Things to Do in New York City - page 4
The New York branch of the Smithsonian Institution’s National Museum of the American Indian is also known as the George Gustav Heye Center. Dedicated to exploring and promoting the diversity of the native peoples of the Americas, the center houses exhibitions, offers educational activities, and hosts a range of performing arts programs.
Set in a purpose-built Renzo Piano-designed building overlooking the High Line, the Whitney Museum is a champion of contemporary American art. It’s home to works from big names such as Edward Hopper and Georgia O’Keeffe, and its celebrated biennial serves as a launchpad for lesser-known artists.
If an M.C. Escher drawing leapt off the page, it might become the Vessel. This interactive, public art work from Thomas Heatherwick is composed of intertwined stairways and landings that visitors can climb. Head up the 154 flights to enjoy fantastic views of the NYC skyline and the Hudson River.
Carnegie Hall is one of New York's most iconic performance centers, having hosted musicians from Judy Garland to Benny Goodman. Today, the hall's diverse programming includes everything from solo acts to orchestras, and seeing a music performance at Carnegie Hall is a highlight of a New York City visit.
The expansive Williamsburg Bridge crosses New York City’s East River, connecting Brooklyn to Lower Manhattan. The bridge is great for walking, jogging, or biking, since cars and pedestrians are separated on two distinct levels. Consider an afternoon jaunt across the span to enjoy views of the NYC waterfront and nearby Brooklyn Bridge.
Located in Midtown Manhattan, Trump Tower is a residential and commercial skyscraper with several retail and dining options. As well as boasting opulent furnishings, a 6-storey atrium, and an indoor waterfall, Trump Tower is the New York residence of Donald Trump and the headquarters of the Trump Organization.

^^^^

__STATED EXERCISE__
Reproduce the New York City attractions text between "Set in a purpose-built" and "York City visit.", inclusive, substituting "springboard" for "launchpad". The records are not required for this exercise.

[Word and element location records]
^^^^

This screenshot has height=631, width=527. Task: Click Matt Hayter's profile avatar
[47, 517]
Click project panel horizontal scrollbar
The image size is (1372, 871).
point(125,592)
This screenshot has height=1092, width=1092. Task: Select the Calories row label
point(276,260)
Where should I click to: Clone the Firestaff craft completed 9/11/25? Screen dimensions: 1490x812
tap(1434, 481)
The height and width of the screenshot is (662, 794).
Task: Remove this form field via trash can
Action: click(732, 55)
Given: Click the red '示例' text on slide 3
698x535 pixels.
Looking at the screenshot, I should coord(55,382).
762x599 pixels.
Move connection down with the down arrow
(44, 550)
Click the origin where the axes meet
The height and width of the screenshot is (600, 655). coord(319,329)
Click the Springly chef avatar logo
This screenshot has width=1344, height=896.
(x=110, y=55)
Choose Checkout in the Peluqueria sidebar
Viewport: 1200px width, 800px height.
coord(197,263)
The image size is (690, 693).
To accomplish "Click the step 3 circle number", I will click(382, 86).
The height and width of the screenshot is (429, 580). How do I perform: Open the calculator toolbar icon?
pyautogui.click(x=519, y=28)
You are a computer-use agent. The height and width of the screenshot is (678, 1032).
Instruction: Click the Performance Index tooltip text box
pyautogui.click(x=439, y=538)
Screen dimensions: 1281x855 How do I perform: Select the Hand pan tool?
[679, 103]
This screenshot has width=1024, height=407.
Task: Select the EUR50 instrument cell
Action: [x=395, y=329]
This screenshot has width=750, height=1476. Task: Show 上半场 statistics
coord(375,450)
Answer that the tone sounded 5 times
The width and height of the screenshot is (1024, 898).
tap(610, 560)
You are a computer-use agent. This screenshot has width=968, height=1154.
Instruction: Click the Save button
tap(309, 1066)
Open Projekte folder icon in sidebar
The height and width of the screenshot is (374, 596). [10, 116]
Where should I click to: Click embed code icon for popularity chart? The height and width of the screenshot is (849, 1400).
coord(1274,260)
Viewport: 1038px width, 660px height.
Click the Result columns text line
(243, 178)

^^^^

__SOLVED EXERCISE__
Set in a purpose-built Renzo Piano-designed building overlooking the High Line, the Whitney Museum is a champion of contemporary American art. It’s home to works from big names such as Edward Hopper and Georgia O’Keeffe, and its celebrated biennial serves as a springboard for lesser-known artists.
If an M.C. Escher drawing leapt off the page, it might become the Vessel. This interactive, public art work from Thomas Heatherwick is composed of intertwined stairways and landings that visitors can climb. Head up the 154 flights to enjoy fantastic views of the NYC skyline and the Hudson River.
Carnegie Hall is one of New York's most iconic performance centers, having hosted musicians from Judy Garland to Benny Goodman. Today, the hall's diverse programming includes everything from solo acts to orchestras, and seeing a music performance at Carnegie Hall is a highlight of a New York City visit.